Barris says that even with the changes in the field, he still enjoys each aspect of the work—engines, bodies, sound systems and the paint tones. “I work with people who enjoy things like I do,” he says about his various partnerships that include Chip Foose in California, the Chop-It Shop in Florida and Jerry Klein in the New York area. Each works on something that can be associated with the Barris name—customs, movie cars, show cars and more.

Other projects on the horizon for Barris include deals in the works with toymakers Jada and Johnny Lightning and plans for an electronic car design game.

“Customizing is like a wheel,” says Barris. “It just continues to roll.”

Furthermore, the cars he enjoys today might surprise some people. “What I really get a kick out of is the Toyota Hybrid,” he said. “There is no noise! That was a new thrill that I had to get used to!”

Along those lines, Barris continues to try to interest a new generation in the evolving hobby. “Get out and go do it!” is Barris’ advice to young customizers with dreams. “You can do so much in this world if you have the craftsmanship and talent!”

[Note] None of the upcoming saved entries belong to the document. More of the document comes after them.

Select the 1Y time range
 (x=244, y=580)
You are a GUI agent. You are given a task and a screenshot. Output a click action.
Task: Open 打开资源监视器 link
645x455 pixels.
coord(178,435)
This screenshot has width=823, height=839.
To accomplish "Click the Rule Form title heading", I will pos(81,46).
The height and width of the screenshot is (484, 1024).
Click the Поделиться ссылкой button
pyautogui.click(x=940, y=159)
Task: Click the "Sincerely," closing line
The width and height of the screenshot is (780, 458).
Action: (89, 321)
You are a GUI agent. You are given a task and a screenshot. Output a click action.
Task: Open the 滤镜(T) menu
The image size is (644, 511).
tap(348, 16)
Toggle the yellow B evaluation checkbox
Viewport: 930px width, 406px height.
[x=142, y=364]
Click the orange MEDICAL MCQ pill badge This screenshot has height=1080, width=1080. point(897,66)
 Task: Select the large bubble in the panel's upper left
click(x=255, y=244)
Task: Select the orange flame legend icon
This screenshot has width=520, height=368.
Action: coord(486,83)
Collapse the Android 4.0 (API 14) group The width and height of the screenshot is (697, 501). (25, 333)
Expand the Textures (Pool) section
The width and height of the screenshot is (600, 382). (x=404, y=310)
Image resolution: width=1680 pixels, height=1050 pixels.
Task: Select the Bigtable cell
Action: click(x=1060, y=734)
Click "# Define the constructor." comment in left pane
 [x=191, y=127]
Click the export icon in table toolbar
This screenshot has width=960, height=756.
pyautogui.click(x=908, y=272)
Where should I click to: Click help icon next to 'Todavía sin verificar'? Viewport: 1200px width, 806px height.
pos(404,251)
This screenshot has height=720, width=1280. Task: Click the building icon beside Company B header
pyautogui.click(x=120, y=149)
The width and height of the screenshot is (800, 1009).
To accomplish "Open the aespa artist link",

Asked to look into the future, Barris said he sees no decline in the future of the car hobby. “Home and cars are important to all people,” says Barris. “Even today at the World of Wheels and Autorama, there’s no decline in people looking at cars.”

They’re More Important Than the Metal

Although he’s invested decades becoming known around the world as the “King of the Kustomizers,” when his time comes Barris says he hopes he’ll be remembered more for his people skills than his automotive creations.

“Not what I did to cars…but how I met and treated people,” he said.